A total of 3.4 million British workers could not do their jobs without a van, reveals a new study led by the Society of Motor Manufactures and Traders (SMMT).
This includes 500,000 people who drive one as their main job – contributing a £56 billion boost to the UK economy from wages alone.
In other words, 11 percent of UK GDP comes from workers who rely on a van.
The new research, carried out with management consultancy BearingPoint, shows there are currently 4.6 million vans in use in the UK. The fleet has grown 50 percent since 2009 – that’s twice the growth-rate of the car market.
The new light commercial vehicle sector is now worth £10 billion a year in the UK, with 900,000 used vans also sold annually.
Online delivery boost
“The UK’s van fleet is the backbone of our society, driving our economy and allowing millions of workers to carry out jobs that our country relies on,” said SMMT chief executive Mike Hawes.
The British van sector has been boosted by Brits’ love of online shopping. A hefty 83 percent of us have bought something online, way above the EU average of 60 percent.
This is a factor behind the number of self-employed British workers growing from 3.3 million in 2001 to 4.8 million in 2017.
— SMMT (@SMMT) April 30, 2019
James Rodger, partner and UK&I lead at report authors BearingPoint, said: “The data analysis and interviews that we have conducted highlight the key role that the LCV sector plays in the UK economy.” It is the first time the economic role played by Britain’s 3.4 million van users has been quantified.
“The report brings the data and the qualitative insights together to paint a picture of a diverse and vibrant sector which touches all our lives on a daily basis.”
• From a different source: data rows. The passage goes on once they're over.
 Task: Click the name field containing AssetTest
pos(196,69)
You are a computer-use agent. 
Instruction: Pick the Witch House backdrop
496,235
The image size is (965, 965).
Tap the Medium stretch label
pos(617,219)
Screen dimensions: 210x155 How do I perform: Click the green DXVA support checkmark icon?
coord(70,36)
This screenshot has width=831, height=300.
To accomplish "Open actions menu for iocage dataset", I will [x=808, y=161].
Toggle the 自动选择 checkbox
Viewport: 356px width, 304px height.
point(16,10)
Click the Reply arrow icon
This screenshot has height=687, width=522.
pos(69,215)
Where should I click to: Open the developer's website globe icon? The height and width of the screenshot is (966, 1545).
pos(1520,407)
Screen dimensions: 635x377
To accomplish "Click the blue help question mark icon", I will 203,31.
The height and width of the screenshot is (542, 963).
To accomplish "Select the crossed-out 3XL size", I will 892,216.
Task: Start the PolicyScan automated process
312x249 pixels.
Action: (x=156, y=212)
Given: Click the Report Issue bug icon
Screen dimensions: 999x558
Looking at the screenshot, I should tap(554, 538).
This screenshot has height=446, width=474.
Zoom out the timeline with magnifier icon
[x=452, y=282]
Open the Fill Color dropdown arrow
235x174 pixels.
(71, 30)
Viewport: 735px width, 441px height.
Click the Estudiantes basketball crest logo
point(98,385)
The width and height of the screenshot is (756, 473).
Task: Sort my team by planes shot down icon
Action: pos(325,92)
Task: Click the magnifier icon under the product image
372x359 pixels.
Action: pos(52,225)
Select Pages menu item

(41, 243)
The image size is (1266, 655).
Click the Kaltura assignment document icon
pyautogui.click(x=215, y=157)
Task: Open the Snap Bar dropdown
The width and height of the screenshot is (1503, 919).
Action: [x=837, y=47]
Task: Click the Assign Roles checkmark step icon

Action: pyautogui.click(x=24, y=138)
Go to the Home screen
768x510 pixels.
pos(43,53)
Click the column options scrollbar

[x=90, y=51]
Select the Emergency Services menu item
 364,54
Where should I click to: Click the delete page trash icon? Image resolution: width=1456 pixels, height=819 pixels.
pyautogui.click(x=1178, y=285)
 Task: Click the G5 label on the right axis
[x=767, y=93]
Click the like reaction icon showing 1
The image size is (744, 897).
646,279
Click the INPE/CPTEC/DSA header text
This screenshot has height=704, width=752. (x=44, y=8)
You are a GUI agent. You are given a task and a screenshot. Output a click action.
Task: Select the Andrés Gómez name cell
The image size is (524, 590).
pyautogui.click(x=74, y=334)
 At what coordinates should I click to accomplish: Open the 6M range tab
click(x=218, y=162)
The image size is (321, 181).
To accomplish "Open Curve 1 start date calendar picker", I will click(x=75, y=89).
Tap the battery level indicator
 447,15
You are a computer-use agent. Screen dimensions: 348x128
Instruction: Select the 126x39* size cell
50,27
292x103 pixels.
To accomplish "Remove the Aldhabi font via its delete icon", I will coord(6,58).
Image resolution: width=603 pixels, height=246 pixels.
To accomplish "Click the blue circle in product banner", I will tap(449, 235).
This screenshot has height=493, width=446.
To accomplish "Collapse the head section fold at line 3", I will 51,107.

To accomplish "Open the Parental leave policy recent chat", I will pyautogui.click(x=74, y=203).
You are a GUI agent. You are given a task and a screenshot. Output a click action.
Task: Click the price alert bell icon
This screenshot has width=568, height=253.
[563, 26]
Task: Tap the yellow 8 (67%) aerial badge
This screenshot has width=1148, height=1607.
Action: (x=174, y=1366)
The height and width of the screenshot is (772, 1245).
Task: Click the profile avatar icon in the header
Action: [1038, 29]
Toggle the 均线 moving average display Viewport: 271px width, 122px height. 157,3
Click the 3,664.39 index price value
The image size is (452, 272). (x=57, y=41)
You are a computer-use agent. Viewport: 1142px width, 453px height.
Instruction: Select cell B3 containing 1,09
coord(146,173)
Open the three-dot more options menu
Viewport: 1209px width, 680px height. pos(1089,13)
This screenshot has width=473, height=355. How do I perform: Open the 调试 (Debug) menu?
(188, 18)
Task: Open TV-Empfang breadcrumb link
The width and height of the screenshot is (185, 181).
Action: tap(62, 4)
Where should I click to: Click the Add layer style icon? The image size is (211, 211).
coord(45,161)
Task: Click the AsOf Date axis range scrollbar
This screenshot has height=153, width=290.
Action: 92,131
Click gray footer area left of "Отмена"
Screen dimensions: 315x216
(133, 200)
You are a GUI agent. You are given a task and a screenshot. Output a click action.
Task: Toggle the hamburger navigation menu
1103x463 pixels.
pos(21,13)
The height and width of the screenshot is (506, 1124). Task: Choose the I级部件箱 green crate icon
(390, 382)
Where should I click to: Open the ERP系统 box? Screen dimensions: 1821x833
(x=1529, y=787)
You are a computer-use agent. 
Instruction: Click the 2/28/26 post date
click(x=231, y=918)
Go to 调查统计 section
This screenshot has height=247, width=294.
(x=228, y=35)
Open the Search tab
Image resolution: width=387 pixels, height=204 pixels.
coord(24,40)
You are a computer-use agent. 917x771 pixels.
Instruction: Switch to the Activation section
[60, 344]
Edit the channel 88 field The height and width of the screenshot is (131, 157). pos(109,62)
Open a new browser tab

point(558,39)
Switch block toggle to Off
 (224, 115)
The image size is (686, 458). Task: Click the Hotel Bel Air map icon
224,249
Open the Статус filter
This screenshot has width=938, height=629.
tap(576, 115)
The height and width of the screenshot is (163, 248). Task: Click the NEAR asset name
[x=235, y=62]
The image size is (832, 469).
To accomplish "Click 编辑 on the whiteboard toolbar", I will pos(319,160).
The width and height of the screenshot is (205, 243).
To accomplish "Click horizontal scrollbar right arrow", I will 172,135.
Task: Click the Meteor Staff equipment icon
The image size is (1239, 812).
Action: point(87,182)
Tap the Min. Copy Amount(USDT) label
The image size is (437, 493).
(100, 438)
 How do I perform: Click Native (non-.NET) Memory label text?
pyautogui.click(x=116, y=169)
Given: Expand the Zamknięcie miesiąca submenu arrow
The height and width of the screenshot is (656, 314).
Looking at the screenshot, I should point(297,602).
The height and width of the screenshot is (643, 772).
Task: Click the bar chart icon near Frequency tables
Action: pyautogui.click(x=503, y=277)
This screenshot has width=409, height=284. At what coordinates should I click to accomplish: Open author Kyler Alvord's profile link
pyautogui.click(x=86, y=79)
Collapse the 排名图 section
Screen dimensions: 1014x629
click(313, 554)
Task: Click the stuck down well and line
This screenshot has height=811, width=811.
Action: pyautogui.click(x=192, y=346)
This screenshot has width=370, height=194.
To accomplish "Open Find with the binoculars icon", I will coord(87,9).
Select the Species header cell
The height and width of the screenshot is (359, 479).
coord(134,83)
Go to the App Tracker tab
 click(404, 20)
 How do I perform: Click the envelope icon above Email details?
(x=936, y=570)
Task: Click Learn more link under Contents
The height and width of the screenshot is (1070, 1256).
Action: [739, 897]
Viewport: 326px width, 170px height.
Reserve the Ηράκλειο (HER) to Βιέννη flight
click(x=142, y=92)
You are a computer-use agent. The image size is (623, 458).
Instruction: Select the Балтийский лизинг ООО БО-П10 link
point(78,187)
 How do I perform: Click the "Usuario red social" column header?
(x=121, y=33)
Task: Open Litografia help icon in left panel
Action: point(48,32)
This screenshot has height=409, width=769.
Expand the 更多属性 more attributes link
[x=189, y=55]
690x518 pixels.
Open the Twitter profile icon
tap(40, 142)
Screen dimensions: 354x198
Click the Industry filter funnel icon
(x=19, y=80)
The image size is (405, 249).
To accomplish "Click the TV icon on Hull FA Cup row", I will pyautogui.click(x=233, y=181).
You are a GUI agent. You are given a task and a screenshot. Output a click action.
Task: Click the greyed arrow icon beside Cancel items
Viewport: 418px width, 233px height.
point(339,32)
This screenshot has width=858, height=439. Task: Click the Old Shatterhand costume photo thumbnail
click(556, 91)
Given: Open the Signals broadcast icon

The report also shows how diesel dominates the UK van sector. Fully 96 percent of British vans run on diesel – and this, says the SMMT, has helped CO2 emissions fall 10.4 percent since 2013, to an average of 166.9g/km.
New Euro 6 vans are “the cleanest in history” and have “virtually eliminated particulates and have vastly reduced NOx”.
Ultra-low and zero emissions vans have still to take off, though. New models are available, but they account for just 0.3 percent of the market.
“To continue to thrive,” said Hawes, “this vital sector needs policies and incentives that encourage businesses to invest in the latest technology that best suit their needs to help them deliver for Britain.”
Ford: leading UK vans for 54 years
Britain’s biggest van brand for the past 54 years is Ford. It has released its own research that shows online shopping and van-driving businesses contributed over £125 billion to the UK economy.
Amazingly, companies that rely heavily on vans earned more for Britain than the value of the GLOBAL film industry – and six times more than European football.
“Online shopping and an increase in those that are semployed are among the factors driving huge growth in the use of vans,” it said – confirming the findings by the SMMT.
The firm has now released a new TV ad celebrating its market leadership… and underline its own status as the CV ‘backbone of Britain’.